With both ends included, repeat exactly the lines of the entries below from the one containing "You are a computer-use" down to the one containing "Instruction: Click the", and no others.

◇ ◇ ◇ ◇

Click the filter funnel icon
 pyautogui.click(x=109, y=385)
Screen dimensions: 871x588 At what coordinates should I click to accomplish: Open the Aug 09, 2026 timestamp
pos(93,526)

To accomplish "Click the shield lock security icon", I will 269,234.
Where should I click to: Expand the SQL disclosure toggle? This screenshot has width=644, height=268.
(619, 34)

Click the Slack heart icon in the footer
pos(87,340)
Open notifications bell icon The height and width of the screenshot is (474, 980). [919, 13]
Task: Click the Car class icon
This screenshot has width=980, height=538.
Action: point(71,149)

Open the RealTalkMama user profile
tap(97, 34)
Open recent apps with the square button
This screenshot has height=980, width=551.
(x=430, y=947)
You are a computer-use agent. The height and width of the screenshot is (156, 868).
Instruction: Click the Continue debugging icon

◇ ◇ ◇ ◇

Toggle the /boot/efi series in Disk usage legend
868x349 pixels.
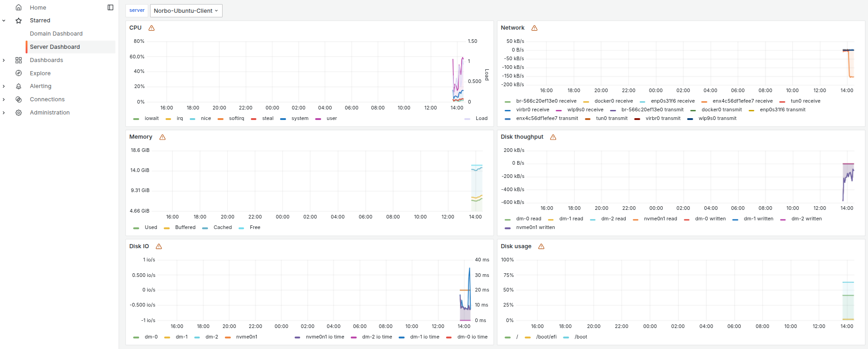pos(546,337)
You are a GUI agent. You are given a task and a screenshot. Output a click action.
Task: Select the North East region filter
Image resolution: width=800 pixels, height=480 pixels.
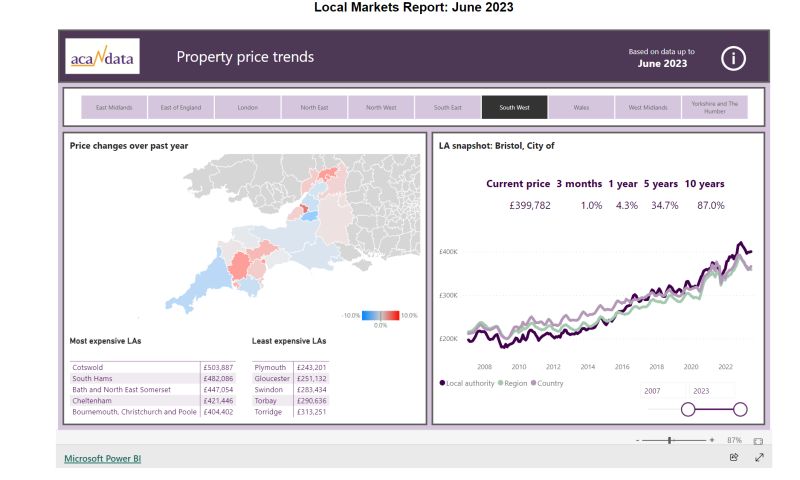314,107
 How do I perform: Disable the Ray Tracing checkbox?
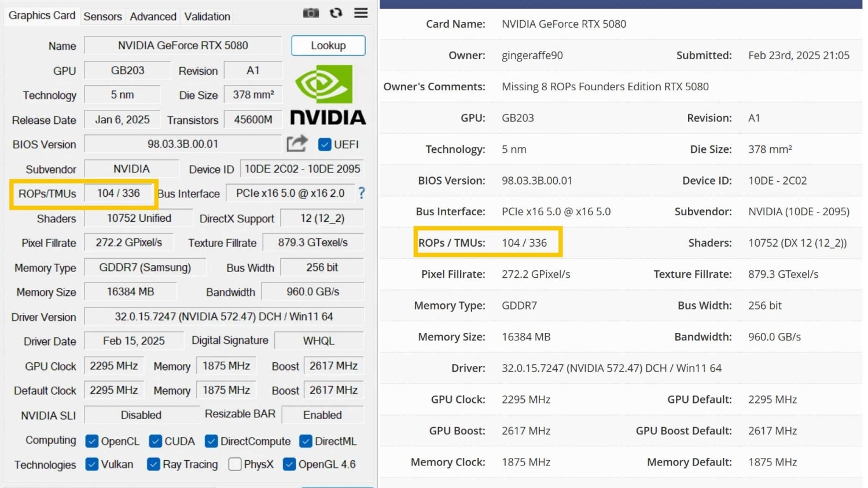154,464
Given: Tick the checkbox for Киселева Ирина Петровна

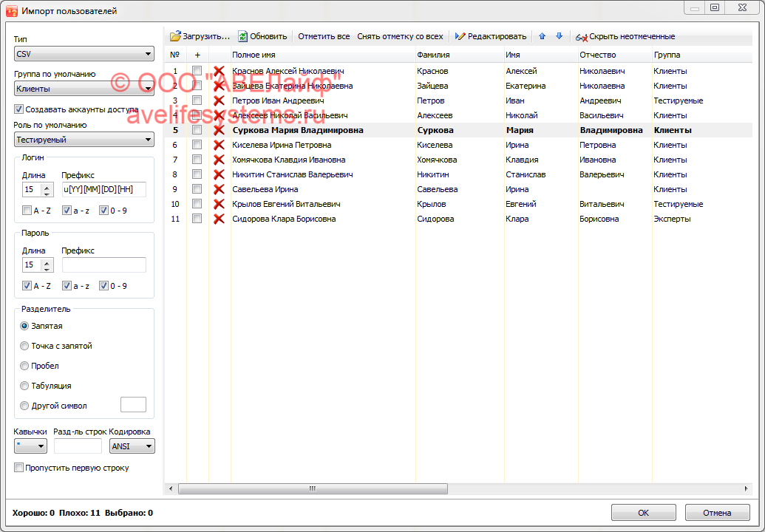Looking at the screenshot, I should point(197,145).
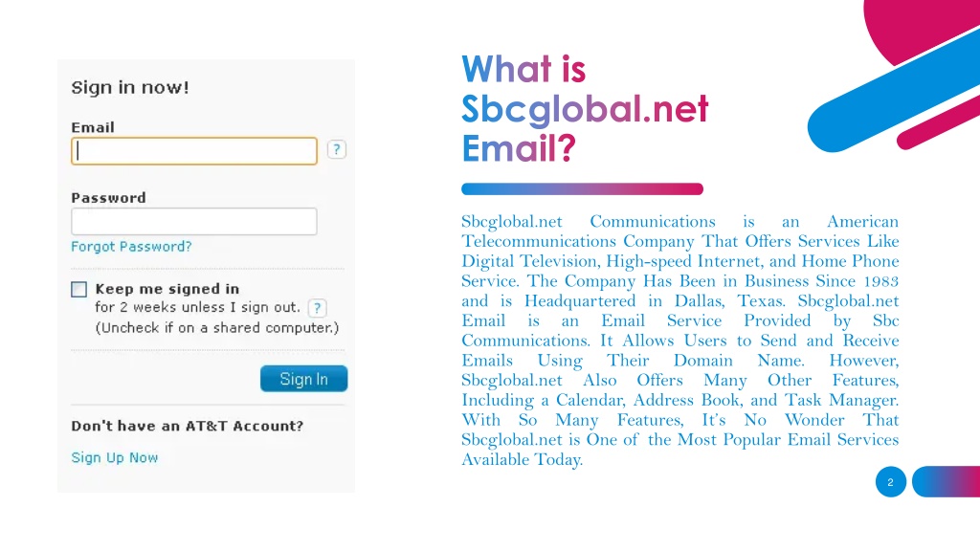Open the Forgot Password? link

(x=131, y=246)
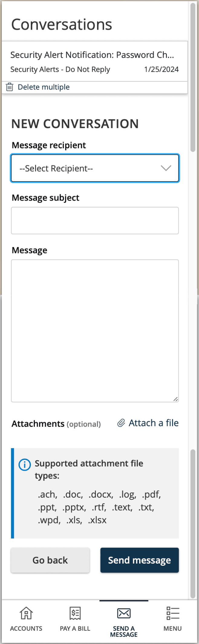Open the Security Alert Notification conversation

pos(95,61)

◇ ◇ ◇ ◇

#### SOLUTION
You are a computer-use agent. The height and width of the screenshot is (156, 868).
Instruction: Click the Continue debugging icon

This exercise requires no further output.